Find the lines below that contain the string "Facebook", count them, and give only the number.

(Dataset entries)
**********
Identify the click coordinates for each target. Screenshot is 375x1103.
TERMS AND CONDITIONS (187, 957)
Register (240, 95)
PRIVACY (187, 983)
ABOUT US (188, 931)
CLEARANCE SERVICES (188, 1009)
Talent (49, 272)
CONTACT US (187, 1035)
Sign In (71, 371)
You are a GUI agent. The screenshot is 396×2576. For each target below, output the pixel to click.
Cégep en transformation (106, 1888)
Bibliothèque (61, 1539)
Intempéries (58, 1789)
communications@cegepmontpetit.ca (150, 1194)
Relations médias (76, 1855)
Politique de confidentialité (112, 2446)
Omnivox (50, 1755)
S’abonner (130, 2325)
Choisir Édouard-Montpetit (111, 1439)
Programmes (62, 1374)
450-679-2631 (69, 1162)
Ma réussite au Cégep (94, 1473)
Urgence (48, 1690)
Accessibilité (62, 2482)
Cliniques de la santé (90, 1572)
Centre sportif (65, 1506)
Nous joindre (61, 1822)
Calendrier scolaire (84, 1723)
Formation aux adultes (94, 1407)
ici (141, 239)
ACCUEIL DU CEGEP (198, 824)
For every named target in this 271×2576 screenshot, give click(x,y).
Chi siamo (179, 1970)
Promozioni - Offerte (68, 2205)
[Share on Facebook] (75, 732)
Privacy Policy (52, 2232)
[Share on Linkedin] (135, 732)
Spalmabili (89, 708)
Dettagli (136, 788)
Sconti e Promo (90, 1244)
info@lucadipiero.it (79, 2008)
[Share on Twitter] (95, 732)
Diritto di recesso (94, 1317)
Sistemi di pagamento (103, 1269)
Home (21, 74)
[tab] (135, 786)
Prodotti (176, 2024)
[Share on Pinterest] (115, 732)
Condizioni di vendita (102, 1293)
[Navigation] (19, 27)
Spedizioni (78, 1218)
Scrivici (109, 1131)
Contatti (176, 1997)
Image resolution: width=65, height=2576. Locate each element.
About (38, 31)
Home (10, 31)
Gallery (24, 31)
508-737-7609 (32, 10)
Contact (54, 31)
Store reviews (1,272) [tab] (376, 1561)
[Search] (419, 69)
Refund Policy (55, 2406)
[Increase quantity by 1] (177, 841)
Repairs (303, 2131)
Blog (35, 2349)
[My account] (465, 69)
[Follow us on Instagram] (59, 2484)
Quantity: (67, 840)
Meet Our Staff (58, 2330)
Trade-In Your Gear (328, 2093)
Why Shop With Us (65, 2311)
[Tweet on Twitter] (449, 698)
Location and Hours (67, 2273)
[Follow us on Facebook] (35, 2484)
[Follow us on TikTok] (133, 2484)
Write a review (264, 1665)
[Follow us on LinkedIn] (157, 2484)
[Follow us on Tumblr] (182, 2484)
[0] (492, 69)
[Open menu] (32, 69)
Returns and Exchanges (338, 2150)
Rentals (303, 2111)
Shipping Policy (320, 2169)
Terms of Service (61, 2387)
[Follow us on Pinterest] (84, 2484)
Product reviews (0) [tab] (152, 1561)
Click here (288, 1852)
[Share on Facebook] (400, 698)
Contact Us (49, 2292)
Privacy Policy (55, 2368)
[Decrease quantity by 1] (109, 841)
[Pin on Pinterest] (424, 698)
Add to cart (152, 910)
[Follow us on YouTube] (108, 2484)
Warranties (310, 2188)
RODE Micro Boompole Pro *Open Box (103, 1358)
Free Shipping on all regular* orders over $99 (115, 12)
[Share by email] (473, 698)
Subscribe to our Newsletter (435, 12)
**********
### SOLUTION
3